Homenagem a Bartolomeu Campos de Queirós
Eu o vi e ouvi assim, diante de mim, uma única vez, quando esteve em Pará de Minas para uma palestra. No entanto, suas palavras, e os múltiplos significados que carregam, estão por aí. Para alguns, aguardando ansiosamente que sejam colhidas, dentro de fecundos livros. Para outros, como eu, que sejam retomadas, reconhecidas e recordadas.
Do tear da memória, Bartolomeu puxou o fio da palavra que a grafite teceu, letra a letra, palavra por palavra. Uma pedia outra e outra, e se aconchegavam todas. Bartolomeu diz que, na memória, verdade e mentira entrelaçam vivido e sonhado. Ele me enredou em sua grande teia, cujo fio vem de lá pra cá e vai de cá pra lá.
O ir e vir do fio trouxe o avô que escrevia nas paredes da casa, primeiro livro que Bartolomeu menino leu, mas também juntou as pontas do passado e do futuro, o vivido e o sonhado. Falou do luto, da perda, da dor, das crenças, tradições, benzeções, do medo. E tudo isso teceu com esmero e beleza. Revelou o conflito de Antônio diante dos ovos no ninho, por ter de interromper “o que estava ainda em vias de acontecer”. Dilema era ter de deixar o indez no ninho, impedindo outro destino ao curso que a vida ditava. Antônio era Bartolomeu menino.
No seu livro-manual Para bem criar passarinho, deu a mais proveitosa das recomendações: “ignorar as grades, as prisões, as teias (...) construir uma gaiola, mais ampla que a terra, de janelas abertas para o universo com seus planetas e constelações”.
Na Escritura, revelou que, assim como a virgem fora fertilizada pela palavra, também ele dela se alimentava. Foi lá que profetizou: o eterno “não tem nós de nascimentos ou embaraços de mortes. E o pensamento é terreno demais para decifrar intenso mistério”.
No tempo de voo, botou criança e adulto em longa conversa. A curiosidade do menino provocava o adulto com “coisas impossíveis de responder”. A pergunta suspende as medições e o adulto diz: o tempo “tem mãos para acarinhar desde o agora até o sempre”. Suspeitei despedidas em cada frase, mas havia mais do vivido e do sonhado a dizer.
No vermelho amargo, tem a mãe e a madrasta. Bartolomeu diz que “todo parto decreta um pesaroso abandono”, que “tudo é maio, tudo é seco, tudo é frio” ou, ainda, que “esquecer é desexistir, é não ter havido”. Maio é quando o fio se parte, tem cor e gosto de vermelho amargo.

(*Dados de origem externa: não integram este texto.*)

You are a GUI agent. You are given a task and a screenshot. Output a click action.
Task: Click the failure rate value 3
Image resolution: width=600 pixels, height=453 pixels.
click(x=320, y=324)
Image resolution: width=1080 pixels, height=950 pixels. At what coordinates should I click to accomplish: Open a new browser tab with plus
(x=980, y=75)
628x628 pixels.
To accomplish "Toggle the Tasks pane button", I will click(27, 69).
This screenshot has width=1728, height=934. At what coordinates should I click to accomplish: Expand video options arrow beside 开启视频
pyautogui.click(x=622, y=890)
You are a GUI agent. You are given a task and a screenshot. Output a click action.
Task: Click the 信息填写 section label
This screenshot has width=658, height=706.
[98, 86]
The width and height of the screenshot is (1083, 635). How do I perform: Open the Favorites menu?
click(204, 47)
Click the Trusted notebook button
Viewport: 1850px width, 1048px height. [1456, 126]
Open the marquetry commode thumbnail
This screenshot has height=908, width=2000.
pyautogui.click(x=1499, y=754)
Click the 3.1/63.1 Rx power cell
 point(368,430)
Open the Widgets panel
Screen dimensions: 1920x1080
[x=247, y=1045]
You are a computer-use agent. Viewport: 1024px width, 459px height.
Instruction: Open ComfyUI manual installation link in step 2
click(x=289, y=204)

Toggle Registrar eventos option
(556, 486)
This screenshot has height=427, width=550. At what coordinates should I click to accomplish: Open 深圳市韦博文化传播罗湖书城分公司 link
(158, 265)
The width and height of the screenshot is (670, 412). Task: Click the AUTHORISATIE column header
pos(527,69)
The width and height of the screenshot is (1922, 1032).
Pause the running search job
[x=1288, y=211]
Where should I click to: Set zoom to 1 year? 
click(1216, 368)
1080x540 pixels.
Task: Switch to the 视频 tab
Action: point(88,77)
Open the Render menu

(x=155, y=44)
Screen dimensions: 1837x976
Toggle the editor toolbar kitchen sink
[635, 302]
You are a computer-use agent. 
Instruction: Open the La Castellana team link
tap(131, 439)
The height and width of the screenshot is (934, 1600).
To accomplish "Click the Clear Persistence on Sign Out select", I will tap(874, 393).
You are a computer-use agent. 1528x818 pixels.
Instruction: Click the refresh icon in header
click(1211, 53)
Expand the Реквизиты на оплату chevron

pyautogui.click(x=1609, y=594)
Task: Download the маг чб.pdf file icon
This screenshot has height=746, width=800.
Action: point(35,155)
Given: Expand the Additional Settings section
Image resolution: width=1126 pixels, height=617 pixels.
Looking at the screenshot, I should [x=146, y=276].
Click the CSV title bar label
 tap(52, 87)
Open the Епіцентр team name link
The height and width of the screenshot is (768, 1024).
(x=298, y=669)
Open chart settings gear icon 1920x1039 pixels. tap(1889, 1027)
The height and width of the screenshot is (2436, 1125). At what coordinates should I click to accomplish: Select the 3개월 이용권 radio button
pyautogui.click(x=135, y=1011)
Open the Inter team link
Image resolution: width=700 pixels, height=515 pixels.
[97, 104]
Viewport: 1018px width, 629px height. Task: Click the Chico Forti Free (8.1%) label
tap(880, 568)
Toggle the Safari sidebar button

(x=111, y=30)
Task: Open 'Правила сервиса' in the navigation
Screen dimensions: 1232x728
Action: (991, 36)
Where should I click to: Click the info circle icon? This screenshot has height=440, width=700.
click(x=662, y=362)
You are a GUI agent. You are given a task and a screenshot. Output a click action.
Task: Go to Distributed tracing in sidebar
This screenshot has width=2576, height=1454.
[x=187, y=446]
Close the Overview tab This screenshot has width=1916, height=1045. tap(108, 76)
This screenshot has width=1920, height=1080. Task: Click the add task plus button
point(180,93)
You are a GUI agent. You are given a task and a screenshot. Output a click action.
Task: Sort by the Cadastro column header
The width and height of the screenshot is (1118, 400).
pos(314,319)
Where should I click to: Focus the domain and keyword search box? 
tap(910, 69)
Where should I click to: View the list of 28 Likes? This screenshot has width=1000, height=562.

Dia desses, vi um pequeno vídeo em que Bartolomeu falava da beleza, sem saber que seria instada a escrever sobre ele. Ouvi seu falar manso, seu jeitinho mineiro de engolir letras e juntar palavras, sem constrangimento algum. Reparei bem as feições de seu rosto, quando ele disse: “A beleza é tudo aquilo que você não dá conta de ver sozinho (...). Eu acho que a beleza é profundamente triste quando cê está sozinho. Cê não dá conta dela, ela pesa muito! Então, cê tem que passar pra alguém, sabe?” Como ouvir algo tão terno e não desejar se aproximar da sua solidão generosa?
Bartolomeu soube que a beleza nem sempre é doce. É por vezes amarga, como o tomate que se corta em finíssimas fatias ou doída como a canção na voz da mãe que morria. “Quando a dor é muita, eu escrevo”, dizia ele. Pra mim, Bartolomeu é um descobridor e revelador de belezas.
No momento em que finalizo este texto, o sol se põe pra encerrar o dia. Eu me encanto com tamanha beleza e digo: o Bartolomeu é que devia estar aqui comigo pra ver isso! Desconfio que, de alguma forma, ele está sim, apreciando o belo que morre e renasce como o sol ou como a palavra que machuca e ressuscita.